Good luck with your bicolors
Cheers
Al


----------



## bobo10 (Sep 10, 2010)

*hi*

where they fully grown aswel.


----------



## matt_mcmahon77 (Dec 3, 2009)

Alex M said:


> I don't like talking about Phyllomedusa anymore - made the biggest mistake of my life and sold them a couple of months ago - So angry with myself. Without trying to sound a big girls blouse - i really miss them like family (odd i know). I will get more in the future and not make that mistake again.
> 
> Good luck with your bicolors
> Cheers
> Al


Noooo, you didn't. Gutted for you mate. You were almost breeding them as well. You will have to get some more.


----------



## Alex M (May 28, 2008)

matt_mcmahon77 said:


> Noooo, you didn't. Gutted for you mate. You were almost breeding them as well. You will have to get some more.


I know Matty. This post immediately prompted me to email a friend who maybe able to sort out 6 juveniles for me on the next American shipment. So i will say, if you ever have some animals that you are in 2 minds about selling - DON'T do it. Have never regretted any sales of animals from my personal collection before, but these i really have. We'll see what the outcome of the email is.

Cheers mate
Al


----------



## bobo10 (Sep 10, 2010)

*waxys*

i shall put up some pics of them, as soon as they arrive.


----------



## spend_day (Apr 10, 2008)

Alex M said:


> I don't like talking about Phyllomedusa anymore - made the biggest mistake of my life and sold them a couple of months ago - So angry with myself. Without trying to sound a big girls blouse - i really miss them like family (odd i know). I will get more in the future and not make that mistake again.
> 
> Good luck with your bicolors
> Cheers
> Al


I understand I was the same I had a little no where to live scare panicked (I've ended up still living in the same place) and got rid of my group of B viridis and my 2 E longicauda and I now wish I never had.


----------



## Alex M (May 28, 2008)

spend_day said:


> I understand I was the same I had a little no where to live scare panicked (I've ended up still living in the same place) and got rid of my group of B viridis and my 2 E longicauda and I now wish I never had.

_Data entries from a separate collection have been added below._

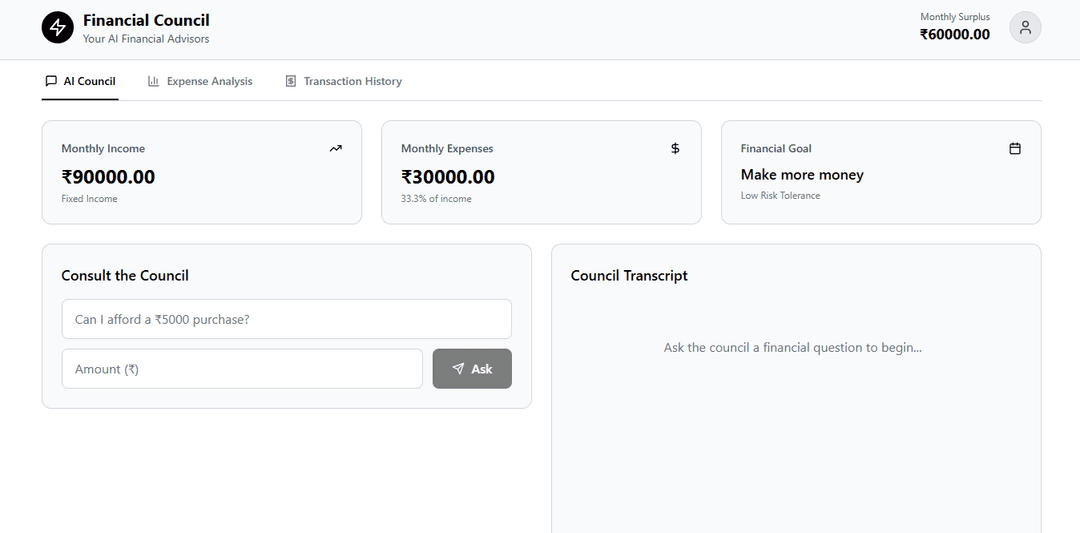
Task: Select the Monthly Income card
Action: (201, 173)
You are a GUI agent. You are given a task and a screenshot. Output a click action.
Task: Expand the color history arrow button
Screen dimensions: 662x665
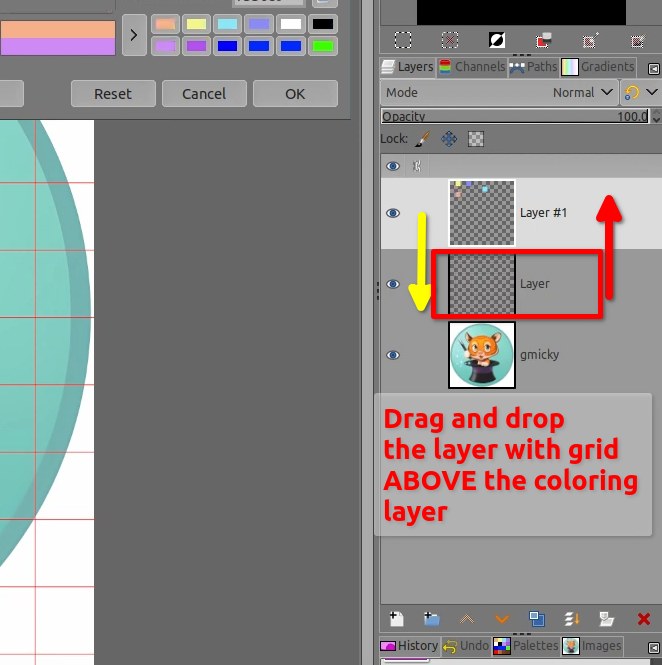click(x=134, y=35)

I feel your pain there mate so... I keep a fair few different viridis localities so if you want some toadlets this summer, let me know. I've also got some Batrachoseps aswell that may/may not breed this summer, very similar to the Eurycea and real little characters - I'll bear you in mind if you like.

Cheers
Al


----------



## richie.b (Oct 27, 2008)

Alex M said:


> I don't like talking about Phyllomedusa anymore - made the biggest mistake of my life and sold them a couple of months ago - So angry with myself. Without trying to sound a big girls blouse - i really miss them like family (odd i know). I will get more in the future and not make that mistake again.
> 
> Good luck with your bicolors
> Cheers
> Al


Al i didnt know this mate, you must be gutted now, i know how you feel look at all those lovely frogs i got rid of this time last year :bash:, only to realise i had to get them back, what a pair we are :blush:

bobo good luck with the bicolors mate, are these the ones that were on the terraristik site


----------



## bobo10 (Sep 10, 2010)

*waxies*

yeah they are from the terraristik site, they are very green and healthy.
are these really hard to breed then.
cheers


----------



## Alex M (May 28, 2008)

bobo10 said:


> yeah they are from the terraristik site, they are very green and healthy.
> are these really hard to breed then.
> cheers


I would concentrate on keeping them alive first pal . Phyllomedusines do not travel well at all, infact i would go as far to say they're one of the worst travellers i know in the amphibian world, so settling these guys in at the moment will be paramount to your long term success with them. 

All the best with them 
Al

(P.s Richie - I know mate, i know! I'm so gutted. Got some Vietnamese stuff coming in next week, i must admit to having a soft spot for Kaloula and miss working with them (love the way they feed ). A shame people see species such as these as a 'lower quality' phib just because they're cheap, i love them! The only thing with them i'm not sure about is they must have the most annoying call of any anuran i have ever heard... But good fun to breed so will be worth it mate. Oh, and i've got some juvenile P.bicolor coming next week, and hopefully some A.muletensis coming from Hamm... So not all bad - You got anything coming? I want to do the September show...)


----------



## bobo10 (Sep 10, 2010)

*giant waxy*

they better bloody survive haha, i paid quite alot for them.
i will do my best to make sure they are properly cared for once they arrive.


----------